Она поглядела, руки к лицу поднесла, подняла так левую, а после юбку теребит и так потрогает, потрогает и отпустит, а ногой качает и меня все тянет за рукава. А я стою с кисетом и плачу. А она присела и ногами так поделает, поделает и стала рукой колебать, чтобы выпрямить шнурок, а то он немного крив, когда не в натяжении, когда подается, но другой-то конец в натяжении, потому что в кисете был табак «Дукат». И вот так вот мы пошли, пошли в квартиру, или вернее, в комнату, а она была немаленькой. Наташа так головой покачает, покачает и снова рукой делает, чтобы подавать, чтобы я шел вдоль, вольно. А я кисет опустил и решил возле шифонера. И тут все положенное, как последовательно говорили о главном, о фотографиях. Я плакать не умел, но стал говорить. Я говорю, мил человек, что работаю и делаю разные заказы по поводу чистого. И замечания. И она улыбается, потому что тоже знаком какой выброс, какой скольжение, располагает к ужину:

— Садитесь, садитесь. Это же наше дорогое.

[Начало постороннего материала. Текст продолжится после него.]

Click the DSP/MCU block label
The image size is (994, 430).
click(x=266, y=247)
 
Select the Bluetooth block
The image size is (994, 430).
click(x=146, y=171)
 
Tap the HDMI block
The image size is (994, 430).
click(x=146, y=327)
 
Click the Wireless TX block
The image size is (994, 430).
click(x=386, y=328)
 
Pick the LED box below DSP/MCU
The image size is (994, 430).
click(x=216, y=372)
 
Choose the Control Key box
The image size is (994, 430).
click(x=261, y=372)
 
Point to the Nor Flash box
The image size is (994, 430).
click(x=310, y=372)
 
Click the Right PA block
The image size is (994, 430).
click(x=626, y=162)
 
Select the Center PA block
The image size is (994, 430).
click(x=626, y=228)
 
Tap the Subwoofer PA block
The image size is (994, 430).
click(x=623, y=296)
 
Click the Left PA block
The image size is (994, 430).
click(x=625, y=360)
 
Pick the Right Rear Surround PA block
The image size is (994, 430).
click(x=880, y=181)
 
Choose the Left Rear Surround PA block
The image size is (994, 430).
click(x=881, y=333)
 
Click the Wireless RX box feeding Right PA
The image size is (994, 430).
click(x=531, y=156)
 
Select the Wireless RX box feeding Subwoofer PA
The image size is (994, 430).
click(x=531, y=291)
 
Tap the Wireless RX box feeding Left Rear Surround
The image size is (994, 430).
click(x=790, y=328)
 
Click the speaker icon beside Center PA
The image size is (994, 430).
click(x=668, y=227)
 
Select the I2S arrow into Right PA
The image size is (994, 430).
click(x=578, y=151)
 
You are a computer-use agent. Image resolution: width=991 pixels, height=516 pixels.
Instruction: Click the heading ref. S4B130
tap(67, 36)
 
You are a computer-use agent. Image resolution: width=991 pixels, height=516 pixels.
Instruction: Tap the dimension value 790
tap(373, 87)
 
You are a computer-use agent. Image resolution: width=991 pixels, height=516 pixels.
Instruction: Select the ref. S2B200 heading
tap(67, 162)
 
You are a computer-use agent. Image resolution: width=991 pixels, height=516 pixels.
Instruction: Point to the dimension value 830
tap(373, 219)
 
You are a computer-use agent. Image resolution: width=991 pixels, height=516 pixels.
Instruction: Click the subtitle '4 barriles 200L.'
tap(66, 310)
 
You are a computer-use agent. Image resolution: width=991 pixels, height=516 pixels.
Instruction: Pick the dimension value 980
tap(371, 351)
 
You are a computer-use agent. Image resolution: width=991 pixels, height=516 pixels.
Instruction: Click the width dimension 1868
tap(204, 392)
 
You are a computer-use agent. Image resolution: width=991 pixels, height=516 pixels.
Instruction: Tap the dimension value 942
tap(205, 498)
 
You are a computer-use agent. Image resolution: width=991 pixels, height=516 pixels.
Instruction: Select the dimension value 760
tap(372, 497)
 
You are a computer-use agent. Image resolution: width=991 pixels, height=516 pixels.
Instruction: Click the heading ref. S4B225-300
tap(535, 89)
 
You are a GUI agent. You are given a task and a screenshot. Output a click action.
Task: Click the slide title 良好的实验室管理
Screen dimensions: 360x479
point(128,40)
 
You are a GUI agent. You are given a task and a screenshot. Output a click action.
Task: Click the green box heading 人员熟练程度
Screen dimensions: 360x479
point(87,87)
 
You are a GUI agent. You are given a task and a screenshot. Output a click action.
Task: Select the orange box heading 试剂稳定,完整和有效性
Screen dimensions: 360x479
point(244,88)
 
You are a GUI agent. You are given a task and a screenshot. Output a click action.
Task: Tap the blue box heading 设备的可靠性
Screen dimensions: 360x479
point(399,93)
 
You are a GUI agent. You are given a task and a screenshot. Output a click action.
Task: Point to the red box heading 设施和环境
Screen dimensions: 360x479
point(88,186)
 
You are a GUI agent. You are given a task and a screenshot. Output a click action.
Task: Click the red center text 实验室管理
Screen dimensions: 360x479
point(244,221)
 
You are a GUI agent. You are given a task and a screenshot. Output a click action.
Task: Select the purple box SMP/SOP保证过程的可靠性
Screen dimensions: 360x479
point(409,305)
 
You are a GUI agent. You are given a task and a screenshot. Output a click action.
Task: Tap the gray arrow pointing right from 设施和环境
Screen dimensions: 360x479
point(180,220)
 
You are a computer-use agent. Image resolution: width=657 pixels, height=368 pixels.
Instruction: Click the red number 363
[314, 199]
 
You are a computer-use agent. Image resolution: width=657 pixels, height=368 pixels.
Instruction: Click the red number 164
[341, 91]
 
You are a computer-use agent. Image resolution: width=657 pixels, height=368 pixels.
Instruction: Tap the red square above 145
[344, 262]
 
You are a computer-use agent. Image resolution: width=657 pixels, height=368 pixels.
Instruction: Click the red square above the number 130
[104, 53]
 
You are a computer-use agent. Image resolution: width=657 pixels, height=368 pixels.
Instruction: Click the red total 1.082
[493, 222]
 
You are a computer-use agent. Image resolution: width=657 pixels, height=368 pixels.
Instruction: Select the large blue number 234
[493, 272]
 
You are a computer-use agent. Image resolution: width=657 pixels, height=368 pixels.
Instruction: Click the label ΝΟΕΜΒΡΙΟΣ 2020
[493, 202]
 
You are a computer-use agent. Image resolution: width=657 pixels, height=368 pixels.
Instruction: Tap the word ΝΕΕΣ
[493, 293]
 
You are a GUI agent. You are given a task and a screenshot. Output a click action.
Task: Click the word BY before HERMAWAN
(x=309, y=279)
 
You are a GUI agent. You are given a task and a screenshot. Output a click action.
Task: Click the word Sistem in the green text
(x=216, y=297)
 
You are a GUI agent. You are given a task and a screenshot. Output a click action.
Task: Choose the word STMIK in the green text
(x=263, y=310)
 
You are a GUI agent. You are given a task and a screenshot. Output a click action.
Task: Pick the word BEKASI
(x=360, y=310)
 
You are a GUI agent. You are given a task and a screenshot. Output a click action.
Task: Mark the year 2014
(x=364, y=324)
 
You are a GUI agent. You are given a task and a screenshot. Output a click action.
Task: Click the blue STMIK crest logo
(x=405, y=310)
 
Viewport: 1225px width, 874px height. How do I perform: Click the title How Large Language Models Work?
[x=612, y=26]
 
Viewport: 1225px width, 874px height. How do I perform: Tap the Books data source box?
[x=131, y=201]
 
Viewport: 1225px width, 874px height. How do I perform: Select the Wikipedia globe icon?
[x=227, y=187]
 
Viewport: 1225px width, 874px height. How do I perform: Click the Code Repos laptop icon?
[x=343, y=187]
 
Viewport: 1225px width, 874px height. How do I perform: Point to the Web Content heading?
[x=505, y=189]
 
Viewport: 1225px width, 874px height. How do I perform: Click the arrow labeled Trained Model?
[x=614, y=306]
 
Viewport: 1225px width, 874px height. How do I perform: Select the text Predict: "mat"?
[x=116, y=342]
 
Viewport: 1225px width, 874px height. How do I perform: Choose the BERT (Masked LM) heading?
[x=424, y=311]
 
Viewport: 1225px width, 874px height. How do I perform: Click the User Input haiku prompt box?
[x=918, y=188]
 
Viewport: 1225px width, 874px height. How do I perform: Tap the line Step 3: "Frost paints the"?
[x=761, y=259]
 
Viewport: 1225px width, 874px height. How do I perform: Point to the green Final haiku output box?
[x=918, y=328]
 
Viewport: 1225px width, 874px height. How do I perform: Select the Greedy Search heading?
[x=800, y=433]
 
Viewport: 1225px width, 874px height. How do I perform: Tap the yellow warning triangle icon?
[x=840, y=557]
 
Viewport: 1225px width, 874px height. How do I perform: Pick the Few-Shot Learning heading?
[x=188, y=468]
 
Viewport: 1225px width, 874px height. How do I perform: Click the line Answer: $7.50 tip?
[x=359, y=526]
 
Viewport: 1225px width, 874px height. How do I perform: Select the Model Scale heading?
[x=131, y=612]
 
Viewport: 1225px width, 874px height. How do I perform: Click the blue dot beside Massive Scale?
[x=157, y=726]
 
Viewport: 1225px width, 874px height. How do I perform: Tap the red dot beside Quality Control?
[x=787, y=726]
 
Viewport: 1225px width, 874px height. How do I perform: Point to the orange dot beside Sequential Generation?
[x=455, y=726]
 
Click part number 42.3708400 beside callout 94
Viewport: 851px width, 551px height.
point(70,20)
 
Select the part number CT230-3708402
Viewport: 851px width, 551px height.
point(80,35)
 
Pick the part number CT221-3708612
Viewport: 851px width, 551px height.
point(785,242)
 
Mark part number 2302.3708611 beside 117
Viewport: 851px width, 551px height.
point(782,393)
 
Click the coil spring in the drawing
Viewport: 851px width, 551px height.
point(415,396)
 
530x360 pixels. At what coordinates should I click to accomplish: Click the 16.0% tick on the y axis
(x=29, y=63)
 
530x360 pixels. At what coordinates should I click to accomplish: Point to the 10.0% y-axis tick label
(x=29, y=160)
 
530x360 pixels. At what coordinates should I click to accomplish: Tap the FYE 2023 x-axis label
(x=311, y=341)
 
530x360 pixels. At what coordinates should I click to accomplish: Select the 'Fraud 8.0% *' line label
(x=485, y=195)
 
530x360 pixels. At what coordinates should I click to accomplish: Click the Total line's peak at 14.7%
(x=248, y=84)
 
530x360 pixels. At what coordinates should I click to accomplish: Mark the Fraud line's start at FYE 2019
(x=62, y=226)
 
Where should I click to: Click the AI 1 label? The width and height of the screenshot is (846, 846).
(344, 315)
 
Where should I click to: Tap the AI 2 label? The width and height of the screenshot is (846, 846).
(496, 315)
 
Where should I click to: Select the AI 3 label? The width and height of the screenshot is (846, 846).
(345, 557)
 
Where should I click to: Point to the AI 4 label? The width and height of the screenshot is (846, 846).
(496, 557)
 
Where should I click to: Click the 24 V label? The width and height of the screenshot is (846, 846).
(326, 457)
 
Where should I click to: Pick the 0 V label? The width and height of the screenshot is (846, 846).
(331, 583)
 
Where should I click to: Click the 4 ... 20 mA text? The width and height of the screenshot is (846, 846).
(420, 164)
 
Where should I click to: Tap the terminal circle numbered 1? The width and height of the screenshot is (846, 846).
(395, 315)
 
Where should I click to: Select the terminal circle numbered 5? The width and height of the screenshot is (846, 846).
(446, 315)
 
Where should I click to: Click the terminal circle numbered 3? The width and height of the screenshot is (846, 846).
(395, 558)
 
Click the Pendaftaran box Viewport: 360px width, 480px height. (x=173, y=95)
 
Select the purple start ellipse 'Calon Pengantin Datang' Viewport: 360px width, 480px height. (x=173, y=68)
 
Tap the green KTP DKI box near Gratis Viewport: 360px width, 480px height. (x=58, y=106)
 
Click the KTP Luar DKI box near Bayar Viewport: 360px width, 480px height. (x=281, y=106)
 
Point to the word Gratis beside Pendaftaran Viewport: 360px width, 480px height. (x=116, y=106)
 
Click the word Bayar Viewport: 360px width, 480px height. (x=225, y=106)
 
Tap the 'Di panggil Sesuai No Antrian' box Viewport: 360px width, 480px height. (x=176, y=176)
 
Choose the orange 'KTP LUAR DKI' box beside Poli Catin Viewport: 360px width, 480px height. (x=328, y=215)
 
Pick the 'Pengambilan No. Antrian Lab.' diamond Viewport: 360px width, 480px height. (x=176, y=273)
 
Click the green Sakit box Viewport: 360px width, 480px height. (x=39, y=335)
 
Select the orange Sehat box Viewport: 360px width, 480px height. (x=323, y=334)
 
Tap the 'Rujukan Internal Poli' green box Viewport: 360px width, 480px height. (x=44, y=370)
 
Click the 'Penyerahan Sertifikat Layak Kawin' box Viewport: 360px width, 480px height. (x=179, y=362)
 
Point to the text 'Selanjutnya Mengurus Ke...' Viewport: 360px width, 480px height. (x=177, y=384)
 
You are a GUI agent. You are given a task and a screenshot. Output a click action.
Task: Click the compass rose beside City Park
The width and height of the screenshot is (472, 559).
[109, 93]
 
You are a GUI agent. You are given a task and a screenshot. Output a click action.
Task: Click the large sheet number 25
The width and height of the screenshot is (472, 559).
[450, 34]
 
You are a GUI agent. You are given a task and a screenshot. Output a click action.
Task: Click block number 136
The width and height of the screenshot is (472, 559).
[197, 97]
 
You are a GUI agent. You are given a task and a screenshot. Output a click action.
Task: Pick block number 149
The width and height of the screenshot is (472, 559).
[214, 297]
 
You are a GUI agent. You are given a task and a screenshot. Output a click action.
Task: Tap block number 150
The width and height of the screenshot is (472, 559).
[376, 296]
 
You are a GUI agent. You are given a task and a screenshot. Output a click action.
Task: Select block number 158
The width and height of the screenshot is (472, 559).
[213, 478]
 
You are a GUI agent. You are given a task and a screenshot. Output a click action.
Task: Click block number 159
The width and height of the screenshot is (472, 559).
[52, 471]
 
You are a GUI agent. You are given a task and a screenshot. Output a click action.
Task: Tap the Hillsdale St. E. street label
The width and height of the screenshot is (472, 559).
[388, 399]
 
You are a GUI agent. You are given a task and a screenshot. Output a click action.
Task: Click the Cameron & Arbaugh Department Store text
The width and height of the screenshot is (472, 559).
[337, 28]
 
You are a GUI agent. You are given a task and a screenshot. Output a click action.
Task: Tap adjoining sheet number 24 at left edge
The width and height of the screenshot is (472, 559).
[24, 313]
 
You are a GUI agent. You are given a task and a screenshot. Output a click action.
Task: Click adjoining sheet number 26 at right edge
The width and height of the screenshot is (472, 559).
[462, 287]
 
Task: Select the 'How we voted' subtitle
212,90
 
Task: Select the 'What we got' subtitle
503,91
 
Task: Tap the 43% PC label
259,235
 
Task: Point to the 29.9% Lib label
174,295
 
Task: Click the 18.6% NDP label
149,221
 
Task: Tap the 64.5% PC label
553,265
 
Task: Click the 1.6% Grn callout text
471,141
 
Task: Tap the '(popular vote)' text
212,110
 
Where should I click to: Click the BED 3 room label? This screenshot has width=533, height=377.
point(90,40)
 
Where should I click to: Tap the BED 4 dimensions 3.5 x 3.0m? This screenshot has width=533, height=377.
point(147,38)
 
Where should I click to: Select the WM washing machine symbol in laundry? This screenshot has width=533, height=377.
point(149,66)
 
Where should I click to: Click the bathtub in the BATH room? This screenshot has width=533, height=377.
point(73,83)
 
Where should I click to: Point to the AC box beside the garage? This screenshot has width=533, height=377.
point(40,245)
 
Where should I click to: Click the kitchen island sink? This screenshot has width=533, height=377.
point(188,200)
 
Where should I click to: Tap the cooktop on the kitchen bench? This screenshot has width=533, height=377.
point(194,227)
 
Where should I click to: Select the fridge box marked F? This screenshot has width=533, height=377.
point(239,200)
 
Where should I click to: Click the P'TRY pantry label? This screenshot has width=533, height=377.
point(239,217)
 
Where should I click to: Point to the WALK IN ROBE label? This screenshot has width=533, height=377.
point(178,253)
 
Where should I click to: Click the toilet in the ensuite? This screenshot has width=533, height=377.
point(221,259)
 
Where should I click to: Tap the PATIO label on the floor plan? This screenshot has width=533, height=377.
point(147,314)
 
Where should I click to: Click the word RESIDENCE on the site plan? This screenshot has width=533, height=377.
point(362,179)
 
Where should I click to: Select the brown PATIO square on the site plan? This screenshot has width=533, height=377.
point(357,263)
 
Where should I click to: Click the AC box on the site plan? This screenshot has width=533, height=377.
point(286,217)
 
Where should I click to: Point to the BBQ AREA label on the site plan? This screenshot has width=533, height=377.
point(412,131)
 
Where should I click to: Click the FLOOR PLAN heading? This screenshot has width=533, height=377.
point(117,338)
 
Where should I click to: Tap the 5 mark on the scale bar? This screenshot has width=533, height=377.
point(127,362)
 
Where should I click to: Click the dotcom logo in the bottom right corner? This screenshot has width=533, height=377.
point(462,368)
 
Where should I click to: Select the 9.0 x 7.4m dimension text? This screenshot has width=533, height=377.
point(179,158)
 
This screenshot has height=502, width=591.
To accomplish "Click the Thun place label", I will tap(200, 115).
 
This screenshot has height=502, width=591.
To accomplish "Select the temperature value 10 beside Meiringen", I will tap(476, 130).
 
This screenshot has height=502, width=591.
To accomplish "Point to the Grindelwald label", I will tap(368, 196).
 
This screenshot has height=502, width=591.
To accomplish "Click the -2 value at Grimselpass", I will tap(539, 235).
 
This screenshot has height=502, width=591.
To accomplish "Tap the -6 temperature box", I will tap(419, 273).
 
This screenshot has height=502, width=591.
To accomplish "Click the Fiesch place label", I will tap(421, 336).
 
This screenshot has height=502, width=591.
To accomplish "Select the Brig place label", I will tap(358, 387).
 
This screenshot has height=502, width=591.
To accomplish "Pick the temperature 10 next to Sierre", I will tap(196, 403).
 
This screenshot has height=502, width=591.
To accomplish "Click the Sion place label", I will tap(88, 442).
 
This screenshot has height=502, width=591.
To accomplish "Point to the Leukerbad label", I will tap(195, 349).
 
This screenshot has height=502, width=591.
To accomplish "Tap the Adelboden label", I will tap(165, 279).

А я говорю, а почему мы так вот расположены и не слишком думали, что я был печатником там или чтоб знал, как надо прислонить правильно?

Или, может, я знал меньше?

Или перхоть была?

Они же понимали, что пол там как раз, даже другое больше, и не знал, почему я верил.

А я что — не брал половины?

Я же райком в утро тревожил и знал все телефонограммы.

Они проверяли. Это шло через Софроню прямиком, даже если там указывалось через десятку, двойку, шестерку.

И смотрели.

Но верить, что разведение точно, и понимать, когда листы в руках были — отношение не книги. Не по книге. И не братство тесное, не точное. Мы понимали, почему тогда на каждом тяжелом углу говорили: «Запахундрия». Это было там первое действие по проверке. Точная дата и сразу — сигнал, сигнализированные, нелишенные, а после только — правильная почта, правильное золото. Жизнь была правильная. И жили правильно, потому что я видел, как намечалось, как выровняли по чистой сердцевине, избавили от этого вот лишнего веса.

Я понимаю, что ты говорила мне, когда так вот наклонишься, наклонишься и голенькая показываешь мне молочное видо, где гнилое бридо. Я знал, что именно спереди есть молочное видо, а сзади между белыми — гнилое бридо, а чуть повыше, если так вот верить и водить — будет и мокрое бридо, то есть мокренькое бридо, очень я понимал.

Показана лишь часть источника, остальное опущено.